Тем не менее в атеизме Спинозы присутствовала духовность, поскольку он видел в мире божественное начало. Представление о Боге, имманентно присутствующем в повседневной действительности, наполняло Спинозу благоговением и восторгом. Философские занятия и собственно мышление заменяли ему молитву; как он объяснял в своем «Кратком трактате о Боге, человеке и его блаженстве» (1661), божество – это не объект познания, а принцип мышления. Отсюда следует, что радость обретения знания и есть интеллектуальная любовь Господа. Подлинный философ, считал Спиноза, будет культивировать так называемое интуитивное знание, озарение, в котором соединяется воедино вся добытая дискурсивным путем информация, и именно в этом ощущении для Спинозы содержится Бог. Это чувство он называл «блаженством», в таком состоянии философ осознает, что неотделим от Бога и что Бог обитает в человеке. Это была мистическая философия, которую можно рассматривать как рационалистическую вариацию учения Иоанна Крестного и Терезы Авильской, однако Спиноза подобные религиозные озарения не приветствовал. Он считал, что поиски трансцендентного Бога отчуждают человека от собственной природы. Более поздние философы сочтут погоню за экстазом блаженства постыдной и вместе с тем откажутся от такого представления о Боге.

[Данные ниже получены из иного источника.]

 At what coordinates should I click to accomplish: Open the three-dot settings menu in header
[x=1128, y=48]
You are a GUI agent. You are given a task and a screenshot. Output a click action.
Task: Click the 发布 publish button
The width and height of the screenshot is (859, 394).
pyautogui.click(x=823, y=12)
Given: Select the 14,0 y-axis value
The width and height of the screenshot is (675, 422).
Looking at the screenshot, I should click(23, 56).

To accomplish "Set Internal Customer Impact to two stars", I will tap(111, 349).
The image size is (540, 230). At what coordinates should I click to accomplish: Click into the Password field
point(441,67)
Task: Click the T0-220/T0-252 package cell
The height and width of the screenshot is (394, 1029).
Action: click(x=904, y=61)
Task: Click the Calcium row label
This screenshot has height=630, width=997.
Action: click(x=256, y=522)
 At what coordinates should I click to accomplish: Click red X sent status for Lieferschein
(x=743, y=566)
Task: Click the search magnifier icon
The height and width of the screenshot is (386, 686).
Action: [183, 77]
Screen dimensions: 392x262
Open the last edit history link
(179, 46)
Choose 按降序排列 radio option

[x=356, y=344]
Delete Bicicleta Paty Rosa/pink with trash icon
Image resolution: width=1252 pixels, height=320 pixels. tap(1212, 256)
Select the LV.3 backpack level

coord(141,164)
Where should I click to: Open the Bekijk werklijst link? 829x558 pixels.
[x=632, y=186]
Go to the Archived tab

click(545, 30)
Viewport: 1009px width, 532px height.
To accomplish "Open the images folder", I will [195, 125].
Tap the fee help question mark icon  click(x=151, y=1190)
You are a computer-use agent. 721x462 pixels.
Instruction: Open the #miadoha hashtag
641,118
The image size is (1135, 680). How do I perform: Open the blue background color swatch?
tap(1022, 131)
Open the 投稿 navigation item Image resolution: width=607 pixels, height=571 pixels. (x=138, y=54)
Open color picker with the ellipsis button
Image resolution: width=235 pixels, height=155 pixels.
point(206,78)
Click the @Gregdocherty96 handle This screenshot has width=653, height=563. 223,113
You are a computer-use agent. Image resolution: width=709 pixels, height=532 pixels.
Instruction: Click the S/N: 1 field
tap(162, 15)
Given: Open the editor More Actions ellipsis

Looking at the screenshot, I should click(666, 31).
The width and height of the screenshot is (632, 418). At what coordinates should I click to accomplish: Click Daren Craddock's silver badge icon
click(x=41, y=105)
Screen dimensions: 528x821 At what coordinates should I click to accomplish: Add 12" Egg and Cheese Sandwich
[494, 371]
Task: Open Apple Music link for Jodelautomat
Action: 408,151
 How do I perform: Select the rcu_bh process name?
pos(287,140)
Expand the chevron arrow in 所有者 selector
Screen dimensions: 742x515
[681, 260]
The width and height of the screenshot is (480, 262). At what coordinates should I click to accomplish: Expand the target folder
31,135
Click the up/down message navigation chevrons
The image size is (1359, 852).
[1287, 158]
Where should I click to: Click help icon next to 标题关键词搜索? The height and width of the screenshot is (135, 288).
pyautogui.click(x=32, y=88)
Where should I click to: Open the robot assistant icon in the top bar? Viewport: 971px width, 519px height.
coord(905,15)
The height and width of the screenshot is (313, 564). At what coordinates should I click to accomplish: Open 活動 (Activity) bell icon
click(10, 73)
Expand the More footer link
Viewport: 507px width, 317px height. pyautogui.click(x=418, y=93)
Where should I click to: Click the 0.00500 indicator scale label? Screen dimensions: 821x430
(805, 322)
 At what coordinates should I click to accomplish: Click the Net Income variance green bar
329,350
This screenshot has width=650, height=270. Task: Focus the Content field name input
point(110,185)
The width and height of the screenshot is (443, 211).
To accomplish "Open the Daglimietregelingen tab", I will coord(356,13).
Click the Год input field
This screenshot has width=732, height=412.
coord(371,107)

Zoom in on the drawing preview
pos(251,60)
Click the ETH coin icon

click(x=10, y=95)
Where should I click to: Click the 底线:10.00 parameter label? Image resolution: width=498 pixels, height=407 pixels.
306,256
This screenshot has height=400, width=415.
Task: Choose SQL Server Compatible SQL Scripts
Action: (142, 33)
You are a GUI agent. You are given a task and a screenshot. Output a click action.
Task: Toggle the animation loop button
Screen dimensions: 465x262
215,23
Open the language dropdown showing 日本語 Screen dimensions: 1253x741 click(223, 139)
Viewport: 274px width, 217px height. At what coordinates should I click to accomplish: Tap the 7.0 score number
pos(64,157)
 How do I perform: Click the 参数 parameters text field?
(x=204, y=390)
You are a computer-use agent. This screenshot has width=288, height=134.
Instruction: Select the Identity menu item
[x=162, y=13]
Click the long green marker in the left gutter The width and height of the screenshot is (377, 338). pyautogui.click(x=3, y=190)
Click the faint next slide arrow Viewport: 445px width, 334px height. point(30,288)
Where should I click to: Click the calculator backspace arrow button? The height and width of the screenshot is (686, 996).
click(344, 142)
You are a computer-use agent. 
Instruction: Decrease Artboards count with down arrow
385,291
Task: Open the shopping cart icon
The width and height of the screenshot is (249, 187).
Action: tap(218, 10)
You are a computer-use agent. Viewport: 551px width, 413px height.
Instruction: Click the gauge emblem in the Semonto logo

Тем не менее Спиноза со своим сосредоточением на физическом мире и отрицанием сверхъестественного станет одним из первых европейских секуляристов.
Как и многие представители нашего времени, Спиноза не принимал формальную религию ни в каком виде. Что неудивительно, учитывая отлучение, которому его подвергли. Он отвергал существующие формы веры как «смесь доверчивости и предрассудков» и «паутину нелепых тайн»[47]. Он находил экстаз в неограниченной свободе разума, а не в погружении в библейский текст, и поэтому подходил к Писанию с совершенно объективной точки зрения. Спиноза требовал рассматривать Библию не как божественное откровение, а как самый обычный текст. Он одним из первых применил к ней научный подход, задаваясь вопросами об историческом контексте, литературных жанрах и авторстве[48]. Кроме того, он проверял на Библии свои политические идеи. Спиноза одним из первых в Европе провозгласил идею светского демократического государства, которое станет одним из краеугольных камней западного модерна. Он утверждал, что с переходом власти от иудейских царей к священникам государственные законы приобрели карательный и запретительный характер. Теократия царила в Израиле изначально, однако, по мнению Спинозы, Бог и народ были едины, голос народа имел большую силу. Как только власть захватили священники, глас Божий слышать перестали[49]. Однако Спиноза не был популистом. Как и большинство премодернистских философов, он был элитаристом, считавшим массы неспособными к рациональному мышлению. Им необходима некоторая форма религии для просвещения, однако в основе этой религии должны лежать не откровения, а естественные принципы справедливости, братства и свободы[50].